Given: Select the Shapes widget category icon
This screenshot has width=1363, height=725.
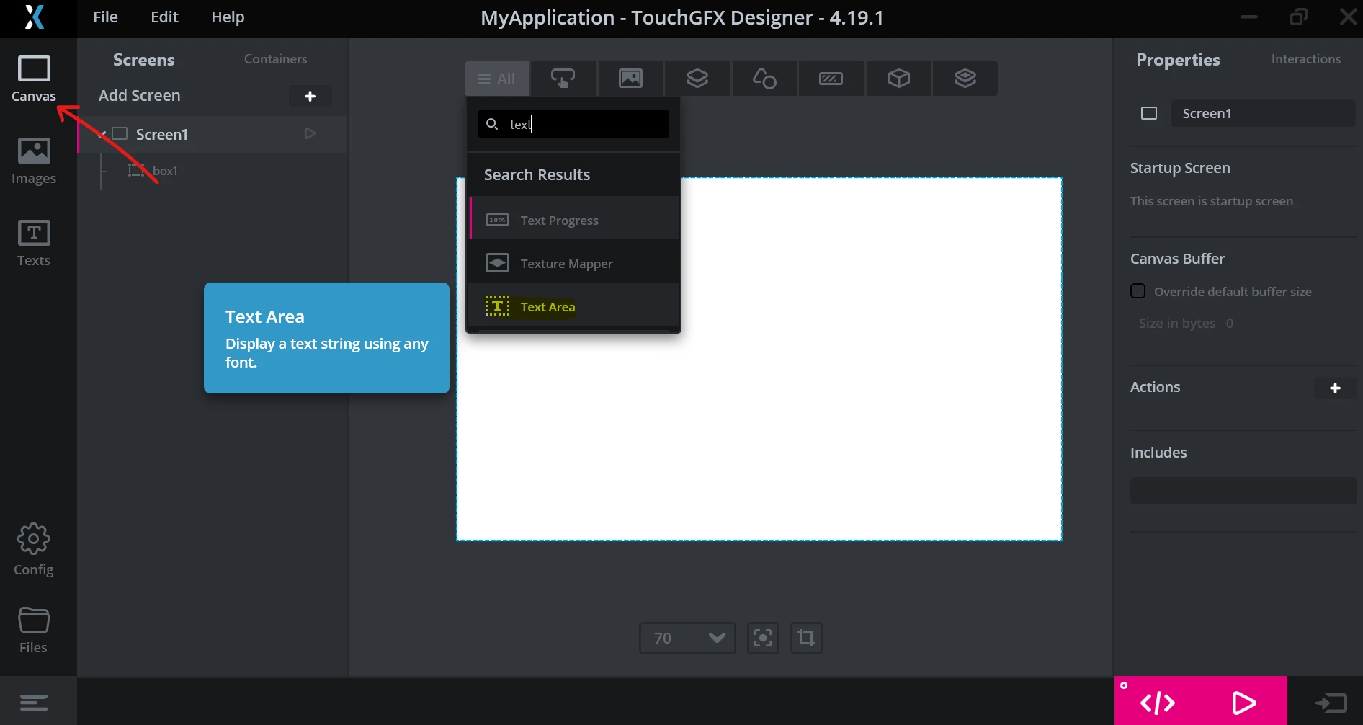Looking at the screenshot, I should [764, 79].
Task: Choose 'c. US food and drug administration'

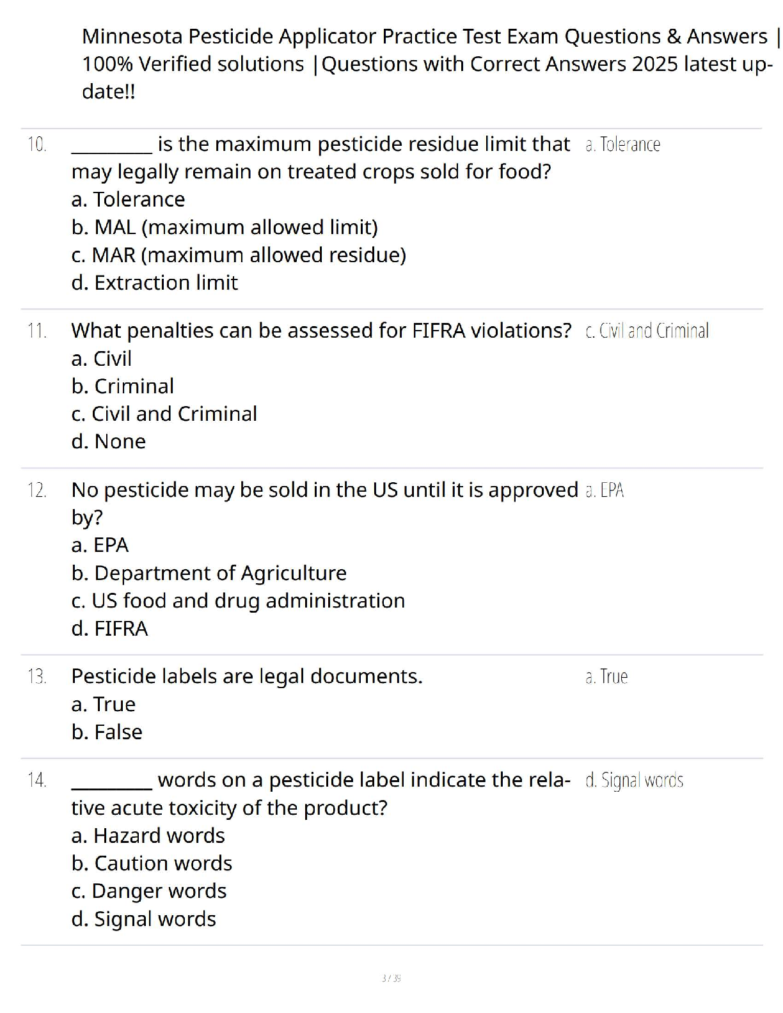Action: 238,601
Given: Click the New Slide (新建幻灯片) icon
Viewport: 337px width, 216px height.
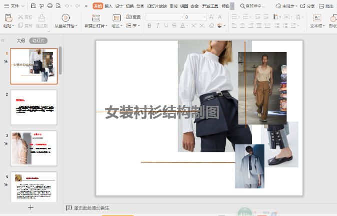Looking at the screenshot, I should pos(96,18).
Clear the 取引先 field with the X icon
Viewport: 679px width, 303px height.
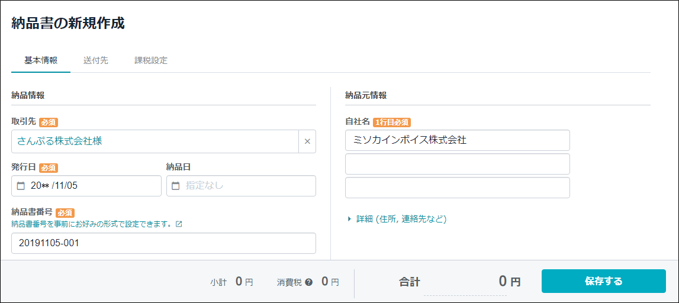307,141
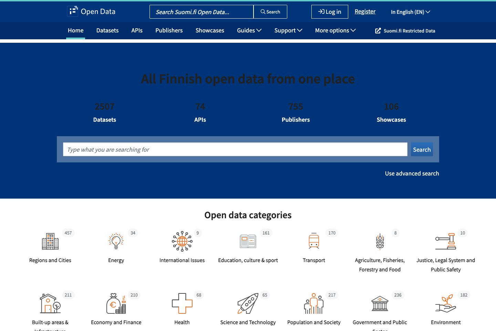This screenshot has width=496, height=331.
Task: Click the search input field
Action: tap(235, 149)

• [YOUR GOAL] Copy the entries above exactly, but only the stretch from the line containing "This screenshot has width=1363, height=725." through the line containing "Clear the 取引先 field with the X icon". Keep both end lines; drop the pictures.

• [SOLUTION FOR THIS PROBLEM]
This screenshot has width=1363, height=725.
Looking at the screenshot, I should [764, 79].
Task: Choose 'c. US food and drug administration'

Action: 238,601
Given: Click the New Slide (新建幻灯片) icon
Viewport: 337px width, 216px height.
Looking at the screenshot, I should pos(96,18).
Clear the 取引先 field with the X icon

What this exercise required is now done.